Thomas
 
  2  
Reply Tue 8 Apr, 2014 01:07 pm
@joefromchicago,
joefromchicago wrote:
Well, isn't that a problem with utilitarianism? If an ethical theory can't definitively determine whether an action is ethical or unethical, then that strikes me as a pretty significant flaw.

Not me. Consider the analogy in American law. You can't always determine if an act is legal or illegal. For example, were George Zimmerman's acts towards Trayvon Martin legal or illegal? The jury couldn't definitely determine this under Florida law, so the law fell back on the presumption of innocence and acquitted Zimmerman. Does this strike you as "a pretty significant flaw" in the theory of criminal procedure?

Assuming that it doesn't, how is the process of answering Boomerang's question so different? Our applicable social mores offer two defaults, well justified under any theory of ethics: (1) Don't judge people without a reason. (2) When judging, start by giving people the benefit of the doubt. So what's wrong with asking would-be boycotters for sufficient evidence to overcome the benefit of the doubt? How is that "tipping the scale"?
Thomas
 
  2  
Reply Tue 8 Apr, 2014 01:20 pm
@Thomas,
Thomas wrote:
Assuming that it doesn't, how is the process of answering Boomerang's question so different?

In the interest of preventing misunderstandings: I'm NOT saying that the cases are similar. I'm saying that the process of judging them is.
0 Replies
 
Thomas
 
  2  
Reply Tue 8 Apr, 2014 01:31 pm
@joefromchicago,
joefromchicago wrote:
Couldn't the same be said about your position? You're not being entirely altruistic in your estimation of the pros and cons of this situation, are you?

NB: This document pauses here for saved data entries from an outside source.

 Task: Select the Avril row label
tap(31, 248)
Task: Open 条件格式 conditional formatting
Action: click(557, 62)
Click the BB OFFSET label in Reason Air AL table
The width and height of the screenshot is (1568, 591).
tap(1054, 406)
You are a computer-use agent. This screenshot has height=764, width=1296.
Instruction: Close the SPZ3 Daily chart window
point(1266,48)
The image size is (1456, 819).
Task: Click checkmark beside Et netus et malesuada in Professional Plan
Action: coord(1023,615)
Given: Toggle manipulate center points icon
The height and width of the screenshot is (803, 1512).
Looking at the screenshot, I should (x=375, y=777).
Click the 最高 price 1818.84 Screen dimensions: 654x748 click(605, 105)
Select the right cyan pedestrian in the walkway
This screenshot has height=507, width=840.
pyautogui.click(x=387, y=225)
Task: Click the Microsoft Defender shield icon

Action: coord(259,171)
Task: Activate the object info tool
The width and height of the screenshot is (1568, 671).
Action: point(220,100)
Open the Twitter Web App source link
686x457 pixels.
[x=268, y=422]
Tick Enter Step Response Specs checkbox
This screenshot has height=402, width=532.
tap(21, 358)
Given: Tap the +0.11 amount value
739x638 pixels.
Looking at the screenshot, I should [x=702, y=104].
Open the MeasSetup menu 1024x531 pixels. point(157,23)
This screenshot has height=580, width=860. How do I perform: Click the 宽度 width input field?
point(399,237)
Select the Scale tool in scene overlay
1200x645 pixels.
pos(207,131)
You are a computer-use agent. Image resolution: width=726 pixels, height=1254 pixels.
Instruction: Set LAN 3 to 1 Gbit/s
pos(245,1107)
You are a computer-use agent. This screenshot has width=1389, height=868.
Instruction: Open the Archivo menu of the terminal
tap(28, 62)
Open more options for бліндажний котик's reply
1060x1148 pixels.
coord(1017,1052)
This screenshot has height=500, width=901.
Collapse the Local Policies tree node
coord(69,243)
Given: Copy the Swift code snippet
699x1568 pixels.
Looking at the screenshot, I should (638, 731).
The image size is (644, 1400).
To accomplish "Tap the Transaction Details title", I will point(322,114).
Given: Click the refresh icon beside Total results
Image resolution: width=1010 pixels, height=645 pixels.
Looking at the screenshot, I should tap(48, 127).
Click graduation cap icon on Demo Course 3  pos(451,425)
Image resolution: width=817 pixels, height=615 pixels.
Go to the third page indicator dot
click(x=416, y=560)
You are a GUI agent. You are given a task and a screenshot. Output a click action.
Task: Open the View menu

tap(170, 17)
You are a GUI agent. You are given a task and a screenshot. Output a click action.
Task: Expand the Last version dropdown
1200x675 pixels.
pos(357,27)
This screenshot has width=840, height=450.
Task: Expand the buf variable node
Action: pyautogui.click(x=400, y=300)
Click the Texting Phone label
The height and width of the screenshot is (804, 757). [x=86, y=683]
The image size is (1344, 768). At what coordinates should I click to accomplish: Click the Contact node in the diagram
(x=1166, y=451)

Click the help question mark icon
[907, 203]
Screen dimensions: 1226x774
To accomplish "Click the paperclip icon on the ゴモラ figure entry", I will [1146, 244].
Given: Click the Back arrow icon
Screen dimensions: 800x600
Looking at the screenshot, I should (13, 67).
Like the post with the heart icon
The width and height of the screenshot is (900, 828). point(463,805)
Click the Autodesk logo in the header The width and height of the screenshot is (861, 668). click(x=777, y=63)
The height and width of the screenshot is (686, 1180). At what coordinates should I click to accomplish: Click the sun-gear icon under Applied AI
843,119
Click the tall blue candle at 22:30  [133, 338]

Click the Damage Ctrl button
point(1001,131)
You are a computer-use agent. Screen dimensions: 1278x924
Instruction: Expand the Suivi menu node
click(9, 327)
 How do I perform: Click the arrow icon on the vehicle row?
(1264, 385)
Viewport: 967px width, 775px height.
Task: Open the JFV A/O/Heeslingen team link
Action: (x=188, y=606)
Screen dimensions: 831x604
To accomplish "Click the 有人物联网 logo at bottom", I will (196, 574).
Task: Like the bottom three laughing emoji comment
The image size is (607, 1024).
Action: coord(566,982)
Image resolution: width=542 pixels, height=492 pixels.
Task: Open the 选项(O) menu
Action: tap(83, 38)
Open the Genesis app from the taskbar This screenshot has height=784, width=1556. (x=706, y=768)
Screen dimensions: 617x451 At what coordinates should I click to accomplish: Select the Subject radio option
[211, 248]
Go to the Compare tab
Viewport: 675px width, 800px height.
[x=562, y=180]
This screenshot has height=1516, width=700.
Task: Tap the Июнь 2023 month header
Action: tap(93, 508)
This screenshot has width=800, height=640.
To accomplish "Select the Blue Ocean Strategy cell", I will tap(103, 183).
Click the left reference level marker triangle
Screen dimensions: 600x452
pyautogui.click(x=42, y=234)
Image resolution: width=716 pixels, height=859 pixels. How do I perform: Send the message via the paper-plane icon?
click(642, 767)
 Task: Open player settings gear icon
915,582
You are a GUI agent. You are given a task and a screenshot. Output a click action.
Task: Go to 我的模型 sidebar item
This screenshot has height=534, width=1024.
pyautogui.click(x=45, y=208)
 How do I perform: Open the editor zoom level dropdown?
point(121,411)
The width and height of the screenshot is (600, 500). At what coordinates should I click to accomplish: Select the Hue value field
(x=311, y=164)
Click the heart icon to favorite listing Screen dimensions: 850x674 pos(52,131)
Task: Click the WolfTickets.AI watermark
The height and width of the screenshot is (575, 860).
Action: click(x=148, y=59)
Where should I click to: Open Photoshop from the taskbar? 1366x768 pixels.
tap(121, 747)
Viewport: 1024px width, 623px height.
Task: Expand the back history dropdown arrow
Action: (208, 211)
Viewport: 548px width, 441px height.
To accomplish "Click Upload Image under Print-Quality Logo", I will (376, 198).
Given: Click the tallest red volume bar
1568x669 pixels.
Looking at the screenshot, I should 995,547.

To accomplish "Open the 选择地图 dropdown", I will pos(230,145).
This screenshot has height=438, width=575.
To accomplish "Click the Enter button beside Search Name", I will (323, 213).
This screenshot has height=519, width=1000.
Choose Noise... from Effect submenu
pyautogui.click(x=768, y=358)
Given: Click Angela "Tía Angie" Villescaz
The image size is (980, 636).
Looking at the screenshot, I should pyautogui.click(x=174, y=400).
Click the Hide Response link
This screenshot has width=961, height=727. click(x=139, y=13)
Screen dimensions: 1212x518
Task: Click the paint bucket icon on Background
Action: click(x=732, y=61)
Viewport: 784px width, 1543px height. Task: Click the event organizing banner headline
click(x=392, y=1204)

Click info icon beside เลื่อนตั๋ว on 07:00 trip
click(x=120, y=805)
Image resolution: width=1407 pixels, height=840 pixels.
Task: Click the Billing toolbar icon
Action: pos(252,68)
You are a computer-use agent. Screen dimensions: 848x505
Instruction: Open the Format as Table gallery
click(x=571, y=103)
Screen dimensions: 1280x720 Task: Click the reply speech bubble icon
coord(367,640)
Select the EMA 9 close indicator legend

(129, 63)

Of course not. I neither know nor care about Boomerangs neighbors and this farmer/proprietor. My posts in this thread are entirely motivated by vanity: my selfish agenda to be seen, by Boomerang and others, as an intelligent, interesting, and insightful correspondent. As a result of this, I may be wrong. Stranger things have happened.
0 Replies
 
joefromchicago
 
  1  
Reply Tue 8 Apr, 2014 01:55 pm
@Thomas,
Thomas wrote:
Not me. Consider the analogy in American law. You can't always determine if an act is legal or illegal. For example, were George Zimmerman's acts towards Trayvon Martin legal or illegal? The jury couldn't definitely determine this under Florida law, so the law fell back on the presumption of innocence and acquitted Zimmerman. Does this strike you as "a pretty significant flaw" in the theory of criminal procedure?

No, because the law in that case was clear. Zimmerman could have easily conformed his actions to the law without any doubts about whether he was acting legally or illegally.

Thomas wrote:
Assuming that it doesn't, how is the process of answering Boomerang's question so different? Our applicable social mores offer two defaults, well justified under any theory of ethics: (1) Don't judge people without a reason. (2) When judging, start by giving people the benefit of the doubt. So what's wrong with asking would-be boycotters for sufficient evidence to overcome the benefit of the doubt? How is that "tipping the scale"?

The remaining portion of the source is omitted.